===== RECORD EXTRACTS =====

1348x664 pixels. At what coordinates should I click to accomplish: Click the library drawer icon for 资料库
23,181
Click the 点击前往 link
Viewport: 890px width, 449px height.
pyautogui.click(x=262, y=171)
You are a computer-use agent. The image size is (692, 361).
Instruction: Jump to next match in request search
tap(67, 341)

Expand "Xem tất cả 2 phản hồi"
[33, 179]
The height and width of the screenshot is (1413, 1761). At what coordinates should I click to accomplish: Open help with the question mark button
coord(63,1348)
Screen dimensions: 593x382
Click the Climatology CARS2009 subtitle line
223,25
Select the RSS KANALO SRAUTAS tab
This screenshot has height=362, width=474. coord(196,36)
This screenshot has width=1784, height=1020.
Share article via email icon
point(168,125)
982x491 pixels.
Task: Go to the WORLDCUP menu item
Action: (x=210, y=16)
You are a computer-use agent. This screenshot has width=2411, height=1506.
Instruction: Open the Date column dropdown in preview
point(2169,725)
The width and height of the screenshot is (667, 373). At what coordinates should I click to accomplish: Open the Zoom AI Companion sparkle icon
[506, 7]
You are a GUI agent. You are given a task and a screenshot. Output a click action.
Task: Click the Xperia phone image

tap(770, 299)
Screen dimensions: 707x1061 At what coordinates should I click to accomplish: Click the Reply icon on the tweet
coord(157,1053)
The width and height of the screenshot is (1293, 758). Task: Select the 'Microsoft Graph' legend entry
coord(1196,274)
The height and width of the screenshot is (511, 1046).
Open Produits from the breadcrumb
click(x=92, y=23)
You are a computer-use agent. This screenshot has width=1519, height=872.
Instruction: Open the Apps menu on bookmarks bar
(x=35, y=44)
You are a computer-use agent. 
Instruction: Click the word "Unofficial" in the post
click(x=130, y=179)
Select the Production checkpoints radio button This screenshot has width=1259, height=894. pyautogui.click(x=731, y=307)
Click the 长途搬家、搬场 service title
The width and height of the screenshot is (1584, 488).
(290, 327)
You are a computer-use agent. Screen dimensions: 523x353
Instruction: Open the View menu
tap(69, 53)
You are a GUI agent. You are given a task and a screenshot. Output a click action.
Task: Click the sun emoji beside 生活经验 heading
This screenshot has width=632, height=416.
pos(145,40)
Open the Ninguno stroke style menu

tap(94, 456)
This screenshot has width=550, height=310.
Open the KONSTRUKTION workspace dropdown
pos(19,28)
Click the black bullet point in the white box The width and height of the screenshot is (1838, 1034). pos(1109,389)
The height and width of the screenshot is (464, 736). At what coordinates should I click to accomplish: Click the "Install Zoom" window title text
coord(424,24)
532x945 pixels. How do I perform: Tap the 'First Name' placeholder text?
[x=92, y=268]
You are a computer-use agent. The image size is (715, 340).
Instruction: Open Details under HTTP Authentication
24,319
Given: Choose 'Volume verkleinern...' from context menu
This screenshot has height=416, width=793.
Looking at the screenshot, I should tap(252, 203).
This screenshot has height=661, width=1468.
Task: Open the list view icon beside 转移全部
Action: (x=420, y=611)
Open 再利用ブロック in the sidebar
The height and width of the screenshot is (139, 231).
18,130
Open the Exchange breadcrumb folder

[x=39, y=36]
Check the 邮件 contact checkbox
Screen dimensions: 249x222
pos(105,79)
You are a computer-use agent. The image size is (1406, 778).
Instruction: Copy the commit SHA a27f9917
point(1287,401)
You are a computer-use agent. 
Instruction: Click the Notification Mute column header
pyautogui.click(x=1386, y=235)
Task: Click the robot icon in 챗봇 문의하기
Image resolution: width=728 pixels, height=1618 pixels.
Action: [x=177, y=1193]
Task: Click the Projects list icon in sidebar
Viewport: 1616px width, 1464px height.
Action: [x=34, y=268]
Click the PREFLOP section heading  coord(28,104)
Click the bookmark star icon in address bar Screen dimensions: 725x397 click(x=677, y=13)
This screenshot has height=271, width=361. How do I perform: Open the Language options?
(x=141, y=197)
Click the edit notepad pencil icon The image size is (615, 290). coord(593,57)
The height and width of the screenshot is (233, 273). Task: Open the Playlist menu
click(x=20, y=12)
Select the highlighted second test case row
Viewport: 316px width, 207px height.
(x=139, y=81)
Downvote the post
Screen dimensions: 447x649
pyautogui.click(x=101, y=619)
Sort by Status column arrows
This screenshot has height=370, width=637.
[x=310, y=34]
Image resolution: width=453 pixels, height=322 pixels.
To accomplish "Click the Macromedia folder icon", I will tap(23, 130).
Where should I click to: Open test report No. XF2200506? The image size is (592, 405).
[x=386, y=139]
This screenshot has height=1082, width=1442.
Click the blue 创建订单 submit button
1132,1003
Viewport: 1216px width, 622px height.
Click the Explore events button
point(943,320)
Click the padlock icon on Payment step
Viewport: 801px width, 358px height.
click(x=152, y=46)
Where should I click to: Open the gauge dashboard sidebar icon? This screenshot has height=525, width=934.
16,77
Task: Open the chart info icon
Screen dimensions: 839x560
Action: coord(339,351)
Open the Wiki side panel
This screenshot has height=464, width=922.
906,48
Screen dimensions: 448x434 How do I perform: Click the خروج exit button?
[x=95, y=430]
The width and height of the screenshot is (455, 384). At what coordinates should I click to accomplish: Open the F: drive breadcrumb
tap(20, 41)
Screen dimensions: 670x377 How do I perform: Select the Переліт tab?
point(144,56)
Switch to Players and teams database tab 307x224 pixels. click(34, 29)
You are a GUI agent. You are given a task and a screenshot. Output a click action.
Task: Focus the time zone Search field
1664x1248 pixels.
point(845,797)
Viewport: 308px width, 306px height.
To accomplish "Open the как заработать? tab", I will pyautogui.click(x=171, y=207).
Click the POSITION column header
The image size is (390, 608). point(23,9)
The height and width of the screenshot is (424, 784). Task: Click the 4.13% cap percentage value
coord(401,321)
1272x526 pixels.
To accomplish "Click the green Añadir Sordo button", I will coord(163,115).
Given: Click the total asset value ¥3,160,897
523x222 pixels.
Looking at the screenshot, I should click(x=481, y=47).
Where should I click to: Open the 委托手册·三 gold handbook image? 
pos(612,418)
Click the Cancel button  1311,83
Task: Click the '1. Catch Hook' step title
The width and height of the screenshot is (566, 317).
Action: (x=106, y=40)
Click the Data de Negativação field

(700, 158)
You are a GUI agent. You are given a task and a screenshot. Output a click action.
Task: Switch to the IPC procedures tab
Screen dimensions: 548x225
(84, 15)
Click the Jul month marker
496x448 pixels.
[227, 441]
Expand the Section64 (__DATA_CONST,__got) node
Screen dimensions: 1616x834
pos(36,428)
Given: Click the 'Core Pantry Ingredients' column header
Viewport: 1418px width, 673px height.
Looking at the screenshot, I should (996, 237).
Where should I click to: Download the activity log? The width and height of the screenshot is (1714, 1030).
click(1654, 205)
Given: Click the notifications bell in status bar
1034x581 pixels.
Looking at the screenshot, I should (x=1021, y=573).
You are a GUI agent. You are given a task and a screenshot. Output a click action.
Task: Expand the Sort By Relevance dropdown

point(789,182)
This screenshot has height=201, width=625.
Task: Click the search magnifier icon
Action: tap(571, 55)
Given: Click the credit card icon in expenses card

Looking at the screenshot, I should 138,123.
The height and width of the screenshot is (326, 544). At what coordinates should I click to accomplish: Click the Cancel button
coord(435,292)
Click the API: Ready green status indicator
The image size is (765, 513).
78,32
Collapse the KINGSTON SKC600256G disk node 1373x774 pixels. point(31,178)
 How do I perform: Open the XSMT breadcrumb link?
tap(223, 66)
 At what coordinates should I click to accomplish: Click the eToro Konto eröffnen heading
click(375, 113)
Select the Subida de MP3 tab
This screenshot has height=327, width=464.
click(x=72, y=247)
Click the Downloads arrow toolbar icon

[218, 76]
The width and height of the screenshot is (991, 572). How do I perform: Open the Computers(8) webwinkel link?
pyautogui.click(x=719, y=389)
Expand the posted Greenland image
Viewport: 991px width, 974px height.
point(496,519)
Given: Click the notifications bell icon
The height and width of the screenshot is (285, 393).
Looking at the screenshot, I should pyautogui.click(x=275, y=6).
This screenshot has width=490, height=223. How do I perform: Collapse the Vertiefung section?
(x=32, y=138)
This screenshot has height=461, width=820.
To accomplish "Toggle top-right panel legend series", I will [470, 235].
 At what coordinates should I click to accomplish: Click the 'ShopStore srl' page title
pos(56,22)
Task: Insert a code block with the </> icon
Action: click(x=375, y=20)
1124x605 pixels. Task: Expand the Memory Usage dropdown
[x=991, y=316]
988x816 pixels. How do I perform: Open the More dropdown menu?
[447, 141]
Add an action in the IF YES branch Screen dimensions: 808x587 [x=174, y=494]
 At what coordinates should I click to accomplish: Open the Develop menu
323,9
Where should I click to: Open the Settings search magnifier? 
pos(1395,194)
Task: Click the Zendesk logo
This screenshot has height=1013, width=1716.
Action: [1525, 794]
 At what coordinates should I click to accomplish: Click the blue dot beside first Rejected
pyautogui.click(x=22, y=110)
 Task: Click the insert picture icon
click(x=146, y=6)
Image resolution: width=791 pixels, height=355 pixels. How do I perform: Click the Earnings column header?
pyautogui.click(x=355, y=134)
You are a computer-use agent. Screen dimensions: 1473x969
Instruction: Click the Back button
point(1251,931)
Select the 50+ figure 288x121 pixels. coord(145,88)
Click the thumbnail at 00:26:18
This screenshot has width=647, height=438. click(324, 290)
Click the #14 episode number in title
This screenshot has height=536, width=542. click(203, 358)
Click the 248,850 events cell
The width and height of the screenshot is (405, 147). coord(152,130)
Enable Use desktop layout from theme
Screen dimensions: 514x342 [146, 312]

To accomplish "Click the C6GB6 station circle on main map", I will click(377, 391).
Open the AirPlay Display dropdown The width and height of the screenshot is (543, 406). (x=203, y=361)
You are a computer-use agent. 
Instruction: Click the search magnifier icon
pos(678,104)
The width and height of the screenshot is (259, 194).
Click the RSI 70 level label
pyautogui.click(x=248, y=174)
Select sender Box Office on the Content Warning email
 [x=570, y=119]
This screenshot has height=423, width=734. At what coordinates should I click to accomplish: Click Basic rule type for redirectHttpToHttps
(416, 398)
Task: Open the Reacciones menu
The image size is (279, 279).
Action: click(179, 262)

=====

Rewrite the listing lines from the one containing "The height and width of the screenshot is (326, 544)." through the one containing "pos(1395,194)", both included, as a Markdown table with a Row column numbering each line and a Line column holding its text. Leave out blank lines.

| Row | Line |
|---|---|
| 1 | The height and width of the screenshot is (326, 544). At what coordinates should I click to accomplish: Click the Cancel button |
| 2 | coord(435,292) |
| 3 | Click the API: Ready green status indicator |
| 4 | The image size is (765, 513). |
| 5 | 78,32 |
| 6 | Collapse the KINGSTON SKC600256G disk node 1373x774 pixels. point(31,178) |
| 7 |  How do I perform: Open the XSMT breadcrumb link? |
| 8 | tap(223, 66) |
| 9 |  At what coordinates should I click to accomplish: Click the eToro Konto eröffnen heading |
| 10 | click(375, 113) |
| 11 | Select the Subida de MP3 tab |
| 12 | This screenshot has height=327, width=464. |
| 13 | click(x=72, y=247) |
| 14 | Click the Downloads arrow toolbar icon |
| 15 | [218, 76] |
| 16 | The width and height of the screenshot is (991, 572). How do I perform: Open the Computers(8) webwinkel link? |
| 17 | pyautogui.click(x=719, y=389) |
| 18 | Expand the posted Greenland image |
| 19 | Viewport: 991px width, 974px height. |
| 20 | point(496,519) |
| 21 | Given: Click the notifications bell icon |
| 22 | The height and width of the screenshot is (285, 393). |
| 23 | Looking at the screenshot, I should pyautogui.click(x=275, y=6). |
| 24 | This screenshot has width=490, height=223. How do I perform: Collapse the Vertiefung section? |
| 25 | (x=32, y=138) |
| 26 | This screenshot has height=461, width=820. |
| 27 | To accomplish "Toggle top-right panel legend series", I will [470, 235]. |
| 28 |  At what coordinates should I click to accomplish: Click the 'ShopStore srl' page title |
| 29 | pos(56,22) |
| 30 | Task: Insert a code block with the </> icon |
| 31 | Action: click(x=375, y=20) |
| 32 | 1124x605 pixels. Task: Expand the Memory Usage dropdown |
| 33 | [x=991, y=316] |
| 34 | 988x816 pixels. How do I perform: Open the More dropdown menu? |
| 35 | [447, 141] |
| 36 | Add an action in the IF YES branch Screen dimensions: 808x587 [x=174, y=494] |
| 37 |  At what coordinates should I click to accomplish: Open the Develop menu |
| 38 | 323,9 |
| 39 | Where should I click to: Open the Settings search magnifier?  |
| 40 | pos(1395,194) |